Selain membahas isu pendidikan tinggi hukum, Munas APPTHI 2026 juga memiliki agenda organisasi yang penting. Forum tersebut menjadi momentum untuk mempererat silaturahmi antaranggota, merumuskan arah kebijakan strategis APPTHI, sekaligus memilih dan mengesahkan kepengurusan organisasi untuk periode berikutnya.
Proses tersebut diharapkan mampu menghasilkan kepemimpinan organisasi yang dapat membawa APPTHI semakin aktif dalam memperjuangkan peningkatan kualitas perguruan tinggi hukum di Indonesia.
Bagi FH UMSU, keterlibatan dalam forum tersebut menjadi bagian dari upaya untuk terus mengikuti perkembangan kebijakan dan arah pendidikan tinggi hukum nasional.

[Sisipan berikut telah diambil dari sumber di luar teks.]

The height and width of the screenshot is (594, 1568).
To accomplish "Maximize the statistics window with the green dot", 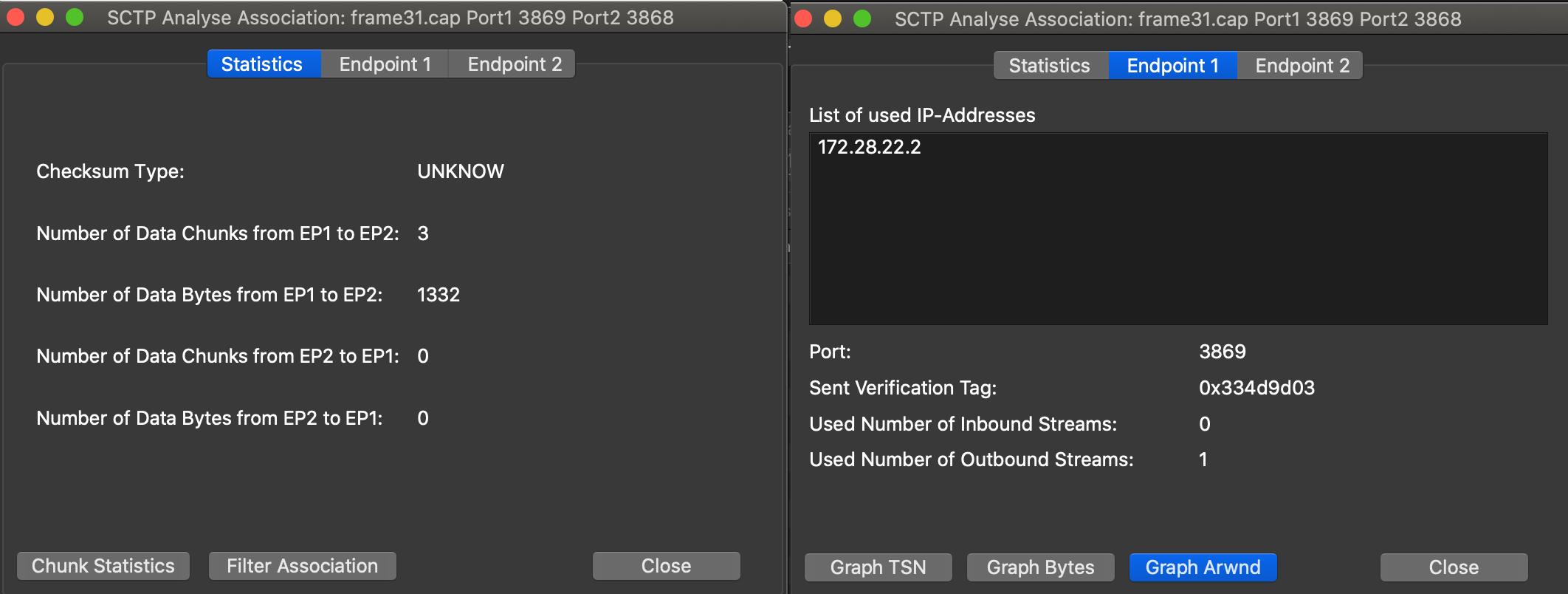I will [x=75, y=17].
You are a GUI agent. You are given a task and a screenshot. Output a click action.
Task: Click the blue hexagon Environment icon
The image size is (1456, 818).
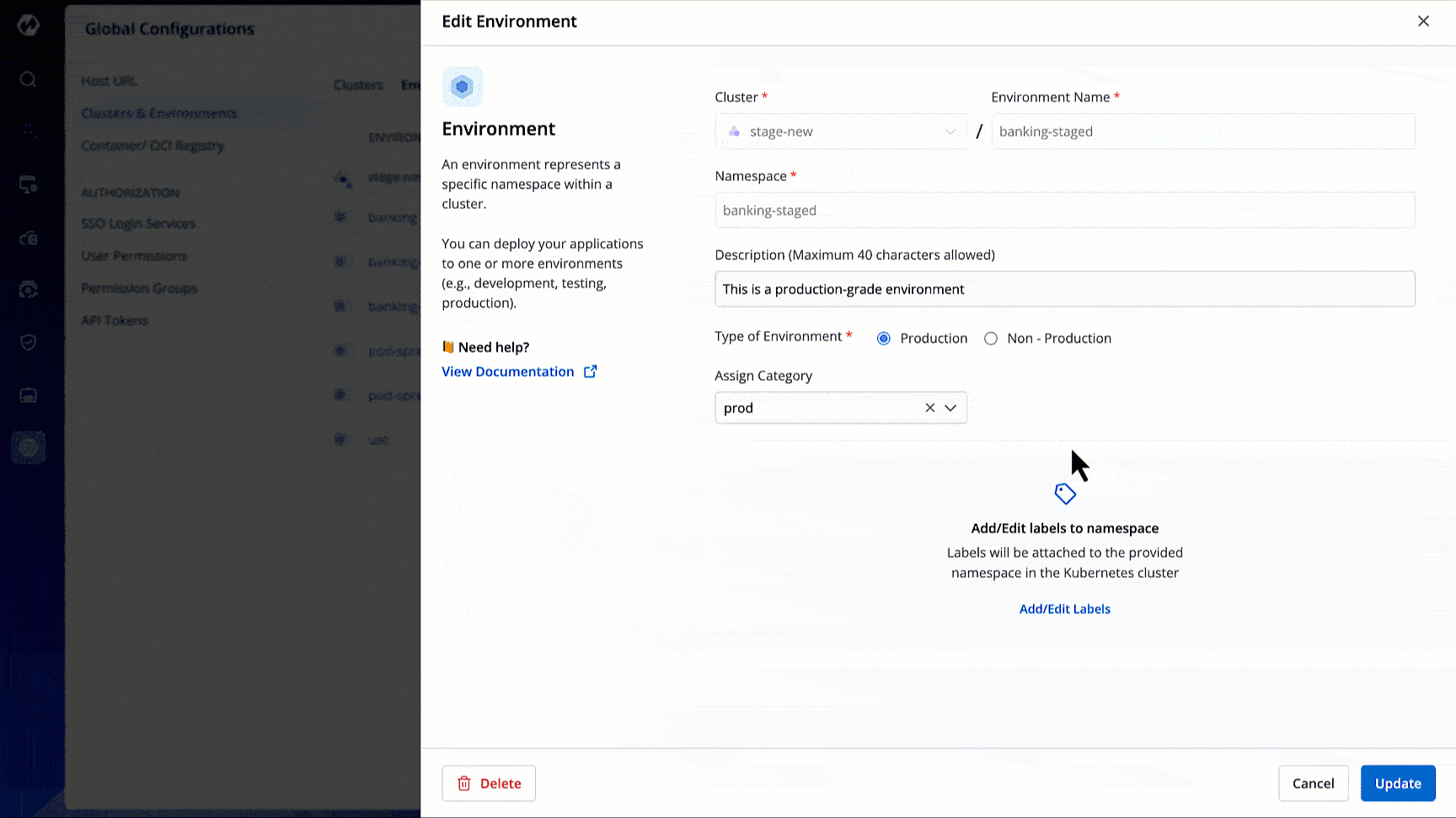tap(462, 87)
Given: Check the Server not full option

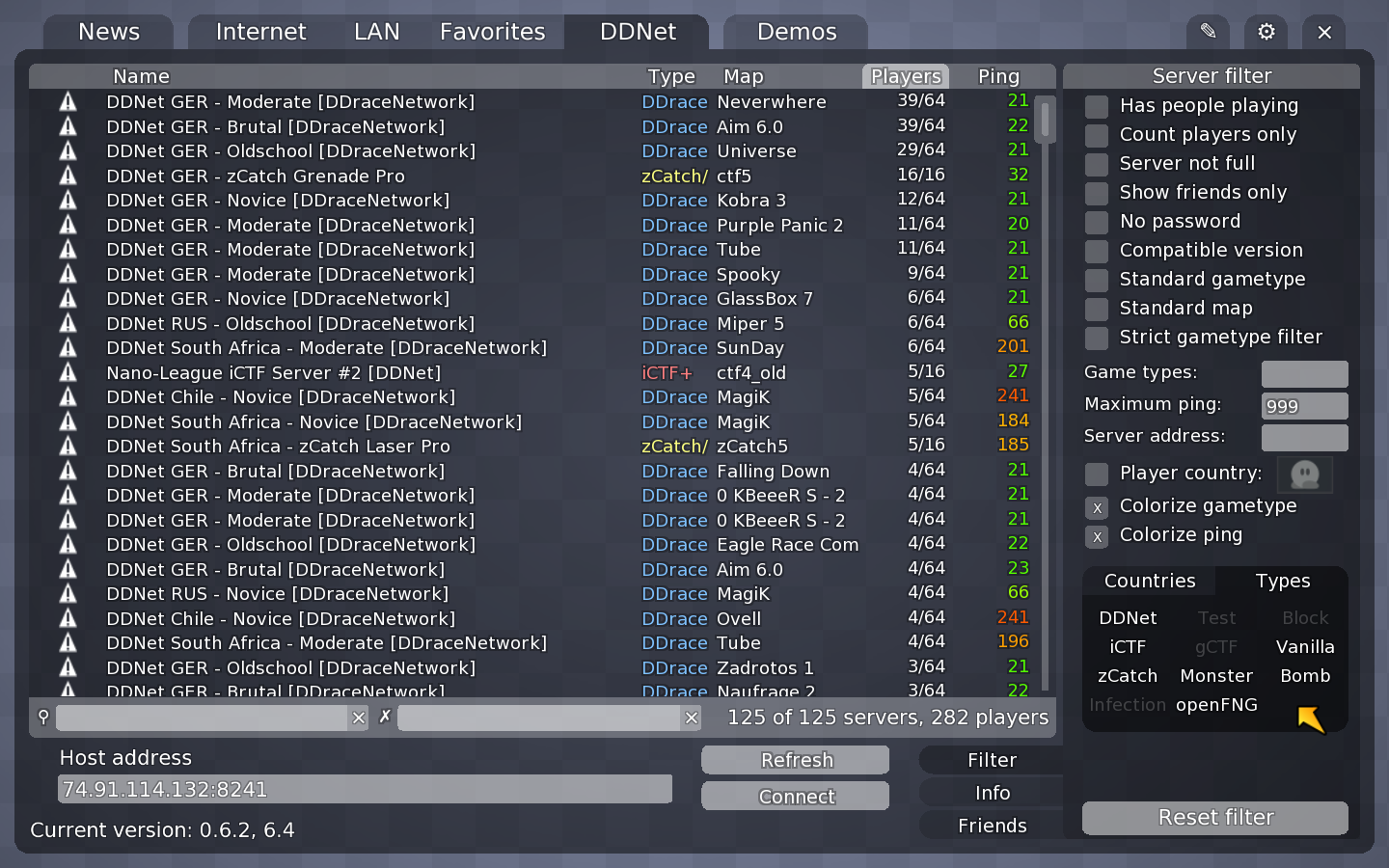Looking at the screenshot, I should click(x=1097, y=164).
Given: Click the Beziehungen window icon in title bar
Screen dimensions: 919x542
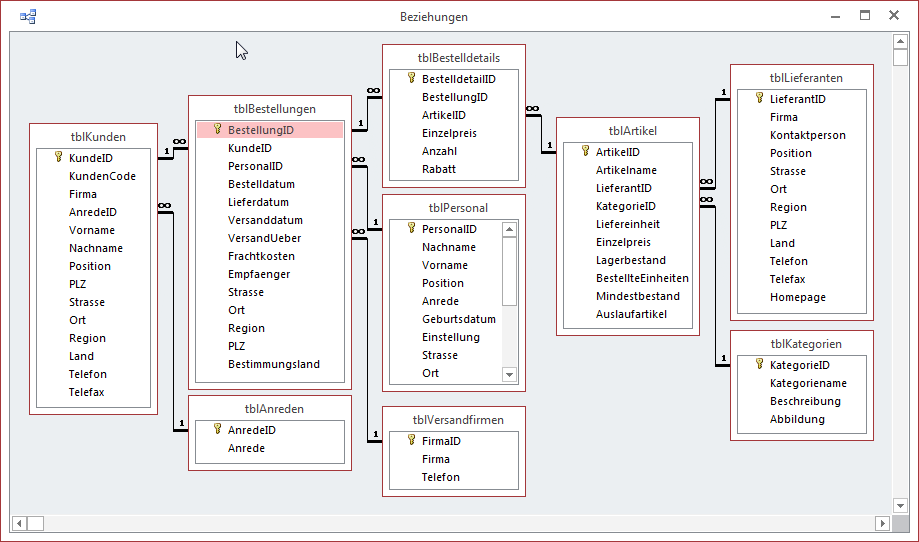Looking at the screenshot, I should [28, 16].
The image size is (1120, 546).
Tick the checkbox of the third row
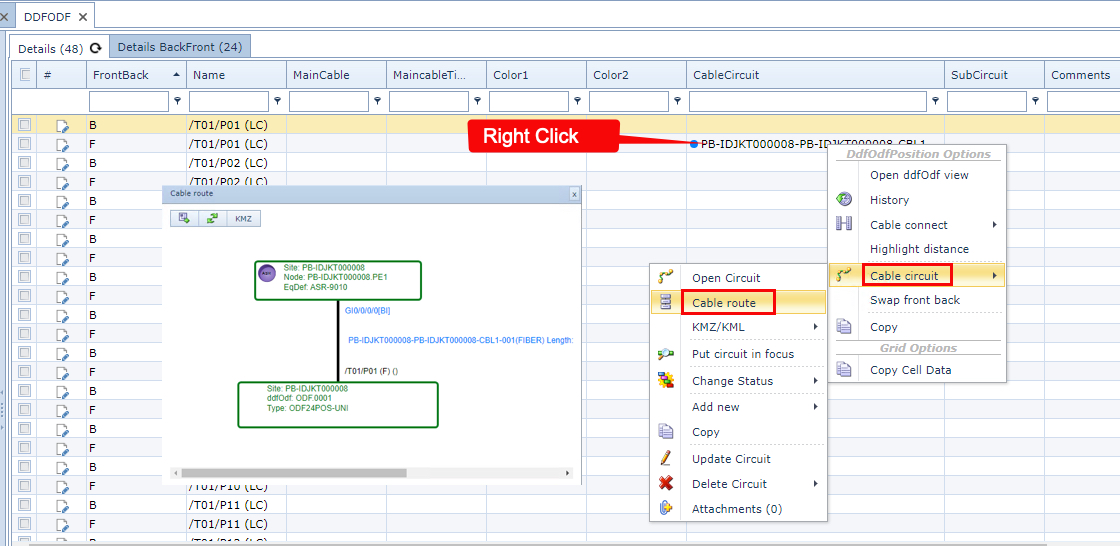pyautogui.click(x=25, y=163)
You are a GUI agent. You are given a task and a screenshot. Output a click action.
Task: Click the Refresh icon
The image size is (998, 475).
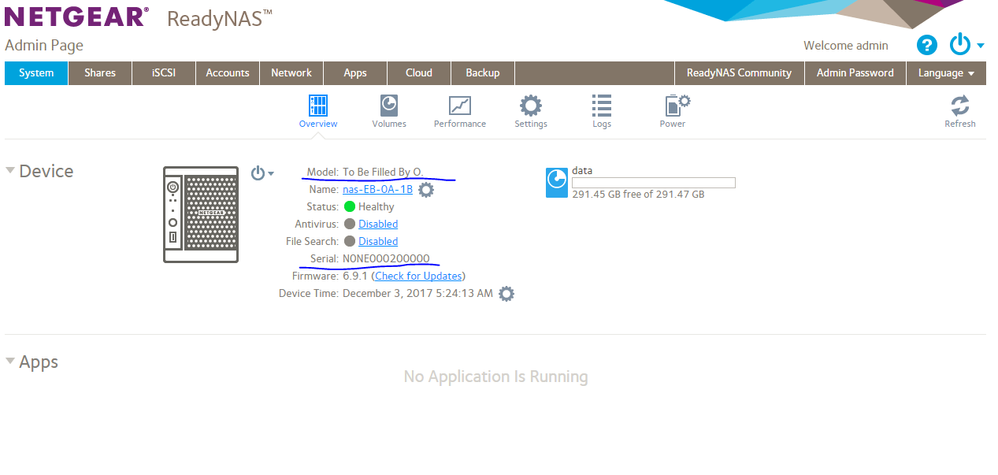point(959,106)
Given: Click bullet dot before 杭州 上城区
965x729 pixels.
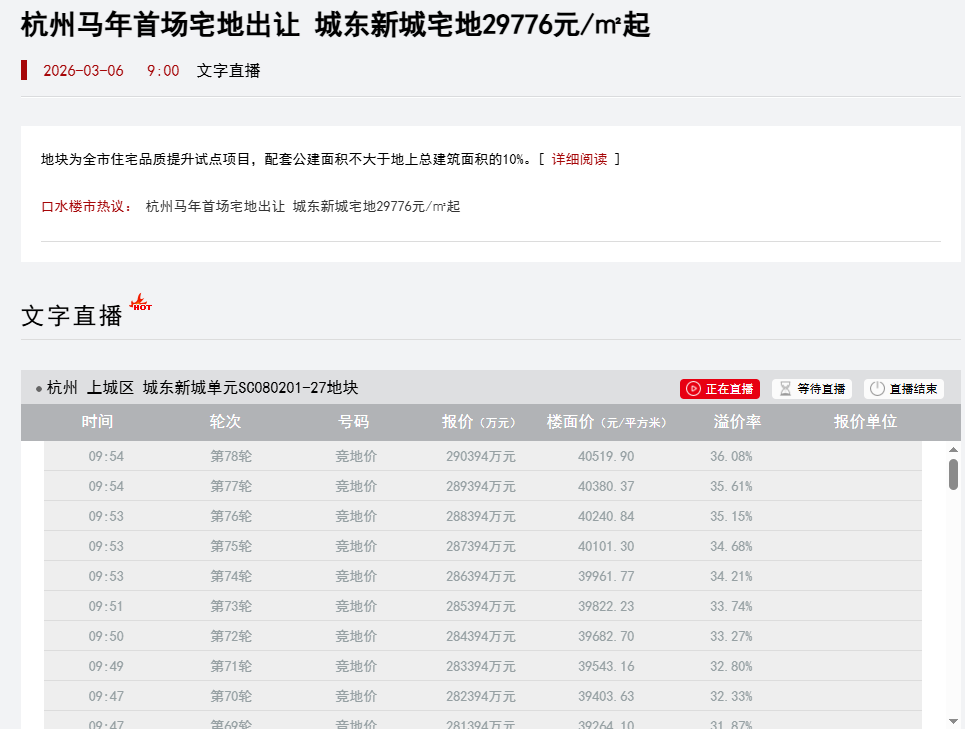Looking at the screenshot, I should 39,389.
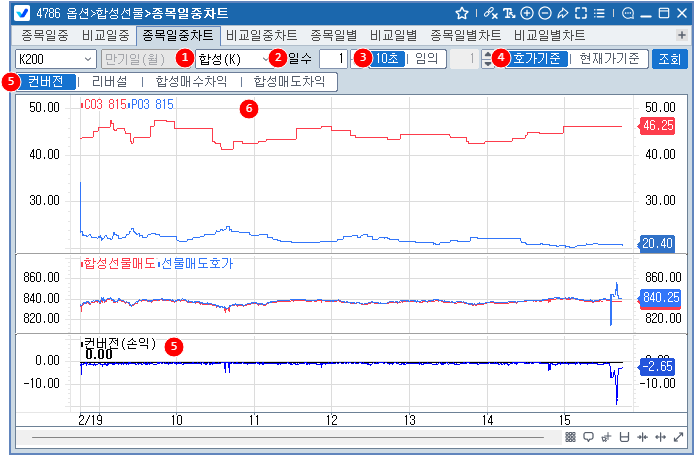Switch the interval toggle to 임의

(427, 59)
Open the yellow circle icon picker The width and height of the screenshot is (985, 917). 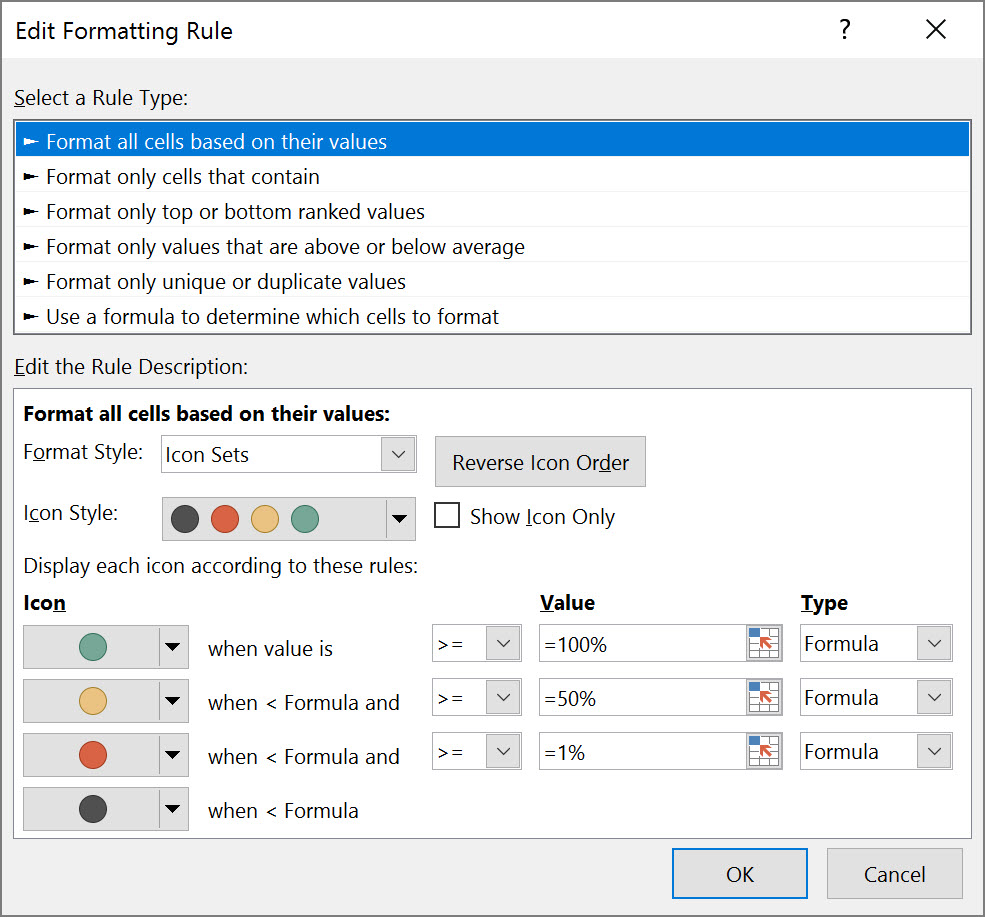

Kehadiran Dr. Zainuddin sebagai Dekan FH UMSU sekaligus Dr. Faisal sebagai Wakil Rektor UMSU Bidang Kemahasiswaan dan Alumni memperlihatkan bahwa UMSU memberikan perhatian terhadap penguatan jejaring kelembagaan dan pengembangan pendidikan hukum.
Perkuat Jejaring dan Kolaborasi Perguruan Tinggi Hukum
Salah satu agenda penting yang menjadi perhatian dalam Munas APPTHI adalah penguatan jejaring dan kolaborasi antarperguruan tinggi hukum. Kolaborasi tersebut dapat dikembangkan dalam berbagai bidang, mulai dari pendidikan, penelitian, publikasi ilmiah, pengabdian kepada masyarakat hingga kerja sama akademik berskala internasional.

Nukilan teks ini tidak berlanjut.